It’s been an unusually dramatic Oscar race this year, with a remarkably strong roster of films – most of which are actually popular with the general public! – and several unexpected switchbacks. Here we are, five days away from the big night, and nearly everyone expects the big winner to be “Argo,” a movie that was given up for dead after Ben Affleck wasn’t nominated for best director. So let’s stipulate that while three of the top six categories appear to have been decided beyond any reasonable doubt, there’s probably one big surprise out there somewhere that no one sees coming.
Academy voters have until the end of Tuesday to file their final ballots, but while I’m quite sure they’ve all been eagerly awaiting my advice, the real object here is to imagine the best outcome that might still happen, at the outer edges of possibility. I recognize that I’m surrendering to hopeless cliché here, as the pointy-headed New York critic urging the Philistines of Hollywood to vote for a painful movie in French. At least it’s a painful movie in French that made them all cry. If you’re asking me to prognosticate, though – I will be right about very few of these, and probably only one. While 2012 will be remembered as a vigorous comeback year for American movies, the 2013 Oscars will mainly be remembered for what didn’t happen – notably, that neither “Zero Dark Thirty” nor “Lincoln” won major awards – than for what did.
BEST PICTURE: "Amour"

*Data block*.
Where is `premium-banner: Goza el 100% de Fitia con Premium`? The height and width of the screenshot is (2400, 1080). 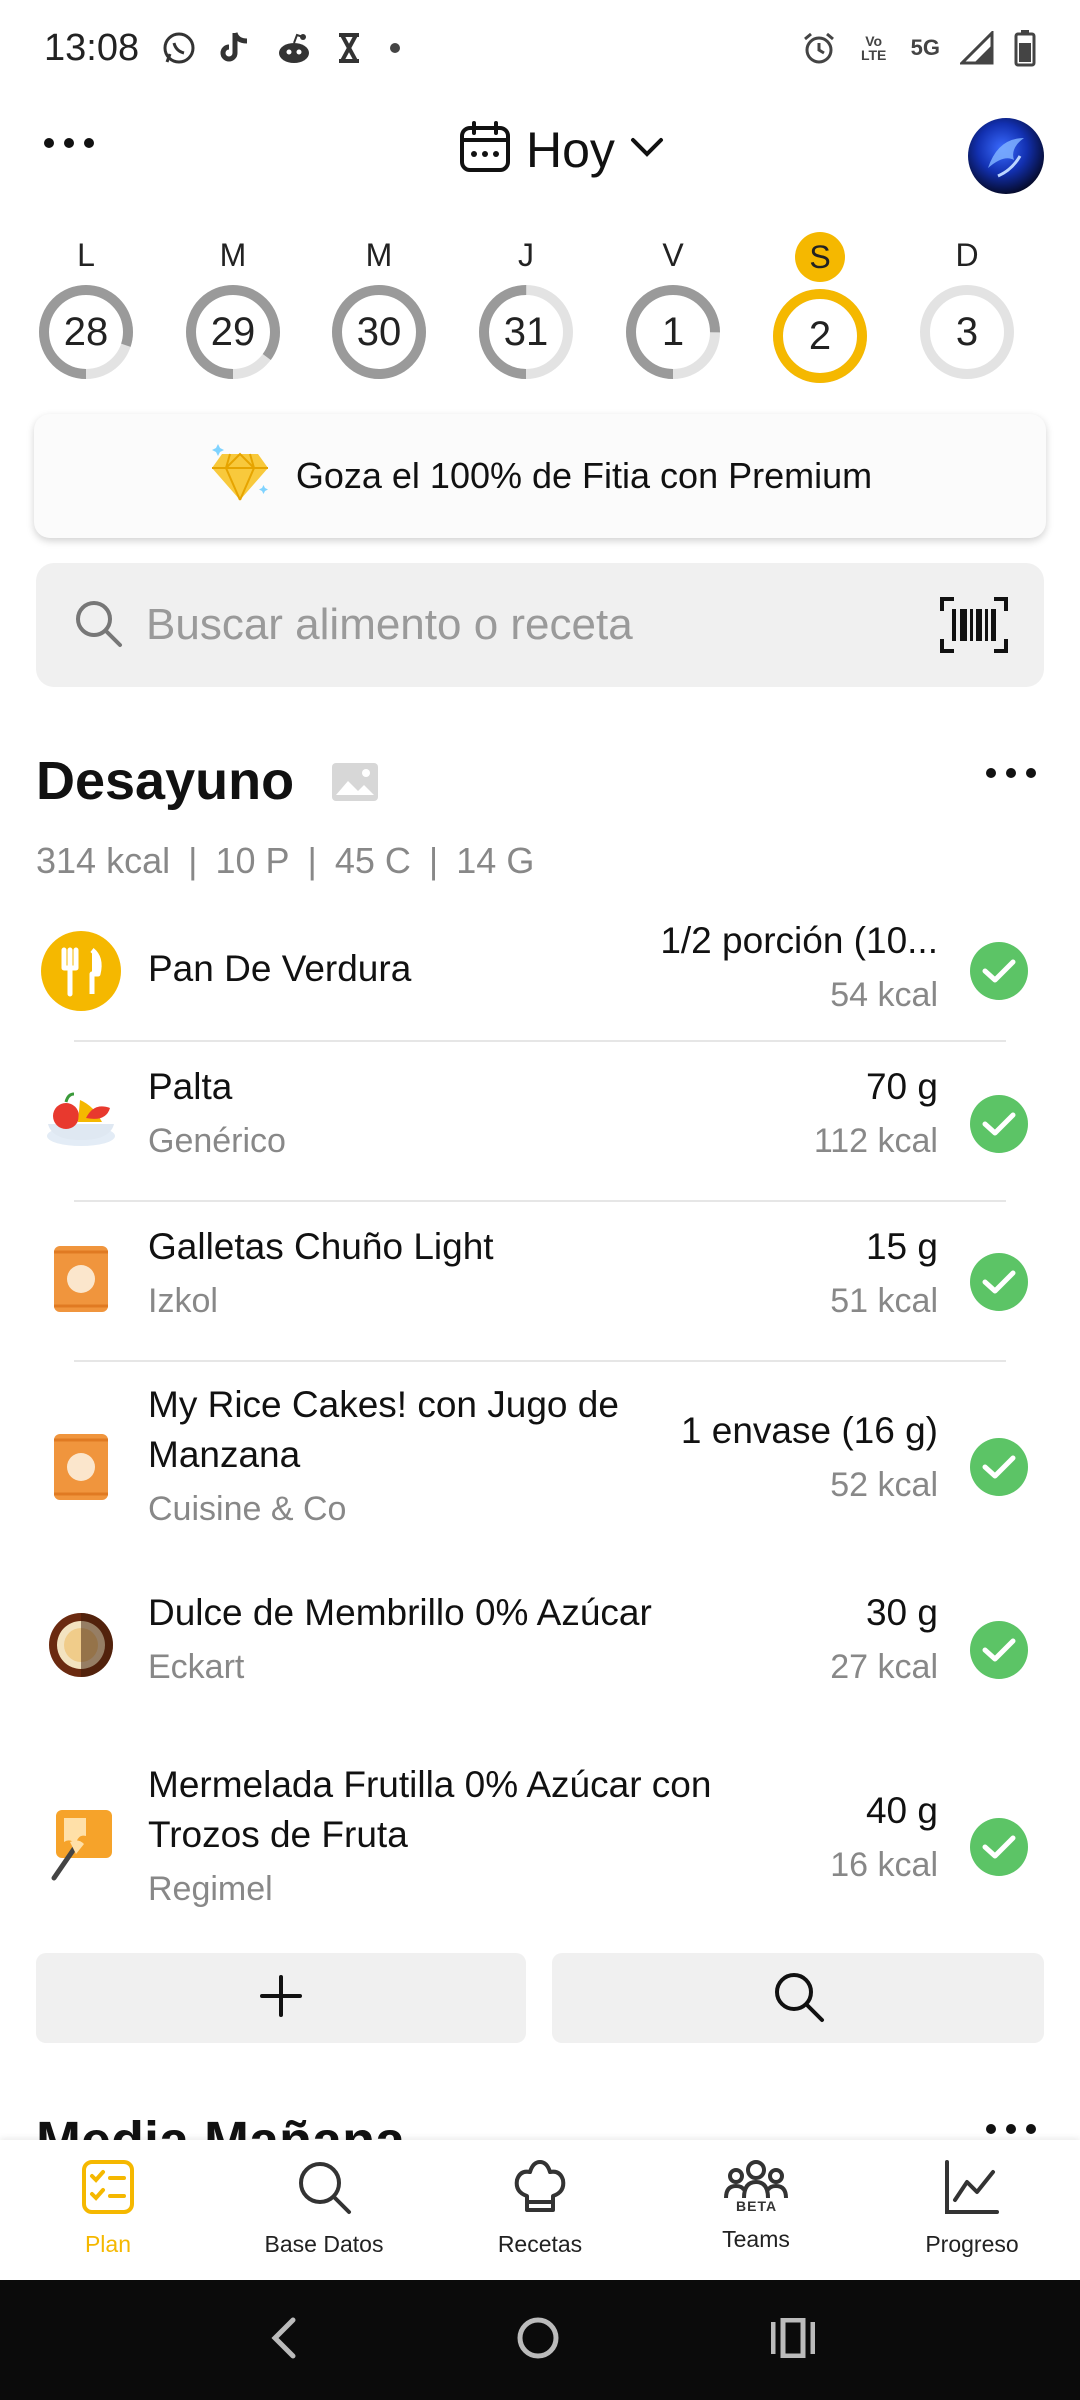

*Problems to work on*.
1. Answer these questions about the Oscar commentary, one answer per line and marked (a), (b), (c) to match:
(a) How many days remain until the big night?
(b) By when must Academy voters file their final ballots?
(c) Which film is listed under best picture?
2. Reproduce the passage of the Oscar commentary starting at "It’s been an" and ending at "one sees coming.", renaming "Oscar race" as "awards race".

*Answers provided*.
1.
(a) Five days.
(b) The end of Tuesday.
(c) "Amour."

2.
It’s been an unusually dramatic awards race this year, with a remarkably strong roster of films – most of which are actually popular with the general public! – and several unexpected switchbacks. Here we are, five days away from the big night, and nearly everyone expects the big winner to be “Argo,” a movie that was given up for dead after Ben Affleck wasn’t nominated for best director. So let’s stipulate that while three of the top six categories appear to have been decided beyond any reasonable doubt, there’s probably one big surprise out there somewhere that no one sees coming.